The ECB is arming itself against the pessimism of the bond market

Long before becoming Italian Prime Minister, Mario Draghi declared that the euro was “like a bumblebee”. In 2012, the then president of the European Central Bank called it “a mystery of nature. . . it should not steal but on the contrary it does”. The economic union is still only half complete, maintained by political will and political creativity. This week, his successors in Frankfurt unveiled their latest improvisation – an improvisation that will really matter to whoever succeeds Draghi as Italian prime minister.

One of the challenges for the Eurozone is to conduct monetary policy in a region where financial conditions vary widely. What happens when investors worry about the sustainability of a government’s debt? This concern can push up local interest rates and can actually mean that the central bank loses the ability to set monetary policy in that country. It’s a bigger problem when rates are higher – and the ECB raised rates this week, by half a percentage point, for the first time in more than a decade.

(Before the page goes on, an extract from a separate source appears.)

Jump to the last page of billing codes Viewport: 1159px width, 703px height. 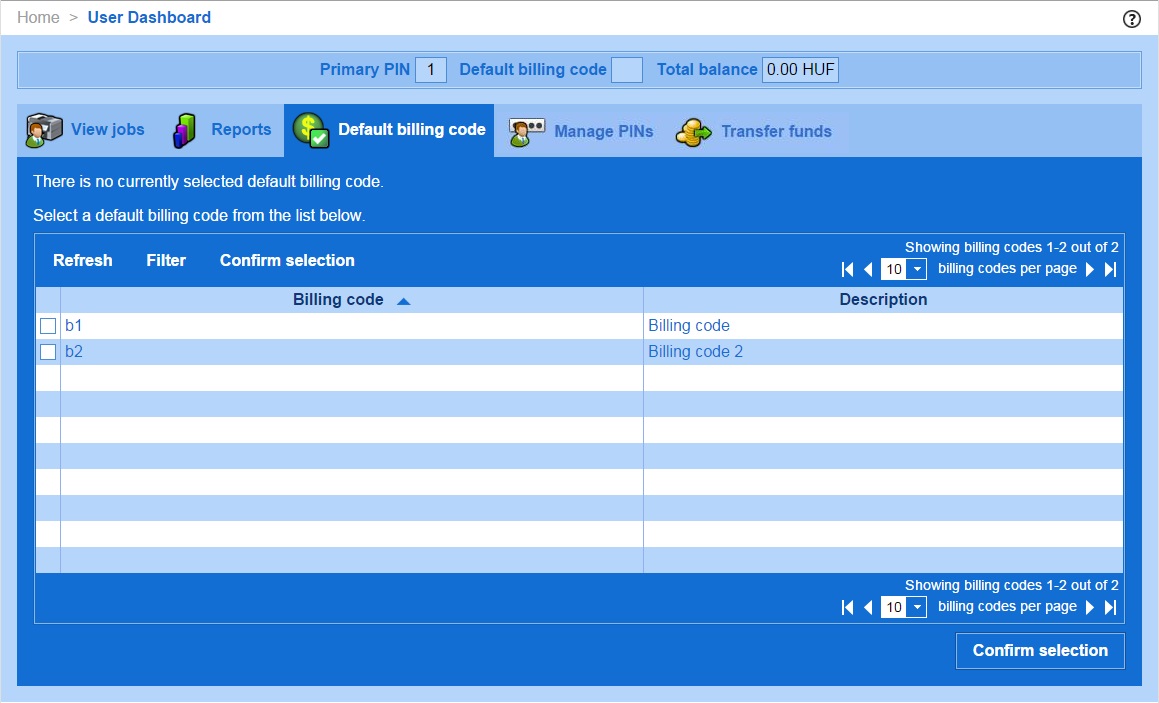tap(1110, 269)
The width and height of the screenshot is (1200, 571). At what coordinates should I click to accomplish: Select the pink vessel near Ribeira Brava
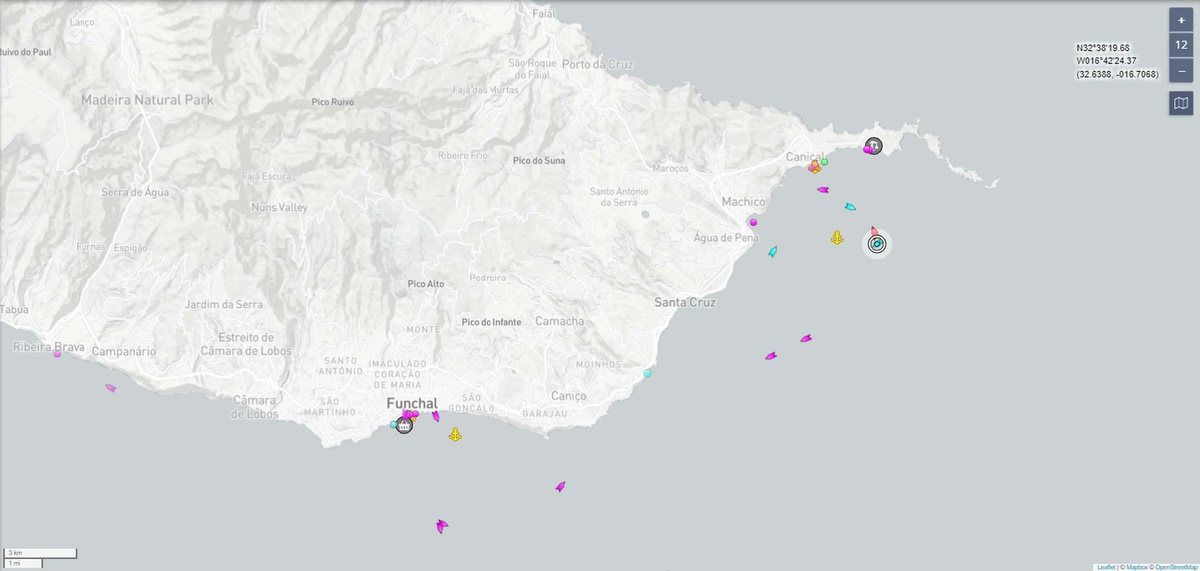(110, 388)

This concern is why the ECB on Thursday unveiled the so-called “transmission protection instrument”, which gives the central bank discretion to buy the government debt of eurozone countries where “deteriorating financing conditions [are] not justified by the fundamentals specific to each country”. In short, if the ECB thinks investors are panicking, it will step in to buy debt and thus put a floor under bond prices.

Italy, where Draghi resigned as prime minister this week, is not the only problem, but it is the most pressing; its 10-year borrowing costs this week stood 2.3 percentage points above those of Germany, near a recent three-year high. Italy’s debt amounts to around 150% of GDP.

It is worth being clear about what all of this means. The shape of the Eurozone debt market is going to be constrained by the ECB, which will limit the difference in borrowing costs between nations. But for states that stand to benefit, this process will also create new dynamics, in part because of the terms of the program.

States whose debt buys out the ECB will have to comply with EU budgetary rules, have a sustainable debt trajectory and ensure that they respect all the commitments they have made in order to access European funds post -pandemics.

This will be of particular importance for Italy. Draghi’s government had negotiated to receive around 200 billion euros from the EU’s post-pandemic recovery fund – and, in return, to make Italy more competitive and business-friendly. In short, Rome was pressured by the rest of the bloc to push through painful reforms. Draghi said on Wednesday that to receive the next tranche of cash – worth 19 billion euros – Italy had 55 separate targets to meet by the end of the year. These reforms must be supported to avoid future crises by making Italy grow.

It is unclear who will form the new government after the next elections, which have been called for September. But the Draghi government, which lasted 17 months, may have put in significant safeguards for everything that follows, because there is a high price in EU funds to walk away from its program. And by linking access to the TPI to the pursuit of these reforms, the ECB has further strengthened the incentives for the next government not to deviate from it – at the risk of risking a massive sale of Italian debt.

But the instrument does not concern Italian politics. This is primarily to ensure that eurozone bond markets are in line with ECB policy as it raises rates to deal with ongoing price shocks. The pressure will mount as European states bear the costs of this inflationary slowdown. Expect more improvisation to keep the bumblebee in the air.